OC Reilly Blog: The Message Is Getting Through

By Vicki White, Executive Director, Business Operations, OC Reilly Inc.

 

(Feb. 15, 2016)–Wear a hat. Eat your vegetables. Look both ways. Check the fine print. Eventually, the message gets through. It may require getting burned – or worse – but given enough time, a good, solid, wise message will break through the clutter and make it all the way home.

Such a moment may be occurring across the wide world of health care and its supply chain providers.

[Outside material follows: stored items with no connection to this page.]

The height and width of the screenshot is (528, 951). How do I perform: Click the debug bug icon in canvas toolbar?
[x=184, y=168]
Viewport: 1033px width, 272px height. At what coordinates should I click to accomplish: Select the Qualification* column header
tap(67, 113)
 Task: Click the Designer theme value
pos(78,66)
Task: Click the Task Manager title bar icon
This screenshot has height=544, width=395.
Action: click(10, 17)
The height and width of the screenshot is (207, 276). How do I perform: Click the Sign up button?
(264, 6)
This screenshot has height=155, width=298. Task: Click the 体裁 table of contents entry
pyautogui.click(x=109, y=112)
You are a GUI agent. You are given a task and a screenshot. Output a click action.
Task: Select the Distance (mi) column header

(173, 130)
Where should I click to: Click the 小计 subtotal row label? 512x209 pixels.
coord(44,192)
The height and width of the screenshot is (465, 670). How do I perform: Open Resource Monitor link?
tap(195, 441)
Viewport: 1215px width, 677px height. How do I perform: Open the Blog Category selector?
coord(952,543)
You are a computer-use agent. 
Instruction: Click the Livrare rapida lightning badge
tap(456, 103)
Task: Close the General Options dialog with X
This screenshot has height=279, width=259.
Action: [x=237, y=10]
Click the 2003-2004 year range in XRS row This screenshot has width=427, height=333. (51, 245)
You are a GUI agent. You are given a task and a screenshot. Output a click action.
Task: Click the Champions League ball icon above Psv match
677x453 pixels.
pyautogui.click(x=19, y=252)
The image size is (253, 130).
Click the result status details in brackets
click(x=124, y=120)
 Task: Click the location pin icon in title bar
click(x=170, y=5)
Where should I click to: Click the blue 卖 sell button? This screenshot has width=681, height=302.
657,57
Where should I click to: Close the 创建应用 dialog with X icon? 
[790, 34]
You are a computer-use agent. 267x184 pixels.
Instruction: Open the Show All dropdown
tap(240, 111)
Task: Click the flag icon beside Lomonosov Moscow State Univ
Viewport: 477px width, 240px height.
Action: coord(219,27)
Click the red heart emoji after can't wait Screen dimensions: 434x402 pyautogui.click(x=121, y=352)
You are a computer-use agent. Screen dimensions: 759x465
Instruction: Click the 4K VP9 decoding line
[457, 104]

“As much as 40 percent of a hospital’s budget is non-labor, thus making supply chains’ span of control the second-highest and fastest-growing operating expense for our hospitals,” states Brent Petty, a health care consultant from Lexmark International Inc., as quoted in the January/February 2016 edition of Supply Chain Strategies & Solutions magazine. 

“Faced with significant and often rising non-labor costs and evaporating reimbursements, hospital executive teams are increasingly seeking ways to reduce their total operating expenses,” Petty continues. “Nothing new here except for the question: Where are they turning?

“They are turning to supply chain.”

Yes, the message has broken into the clear. At OC Reilly, we have long held the belief that supply chain is nothing less than “a treasure hiding in plain sight.” Too long neglected as either insignificant or not worth the time and effort to truly evaluate and adjust, supply chain is starting to attract the spotlight – and deservedly so.

As the roiling, boiling economic realities of health care in the U.S. keep changing and churning, supply chain decisions remain an easily addressed area where careful assessment of current contracts, knowledgeable negotiation and re-negotiation of deals, and a general cleaning-up of wasteful practices and purchases can have an immediate and impressive impact on bottom-line performance.

So eat your broccoli, wear your hat, and seek out professional guidance on your supply chain systems. That’s good advice being heard and followed more often these days.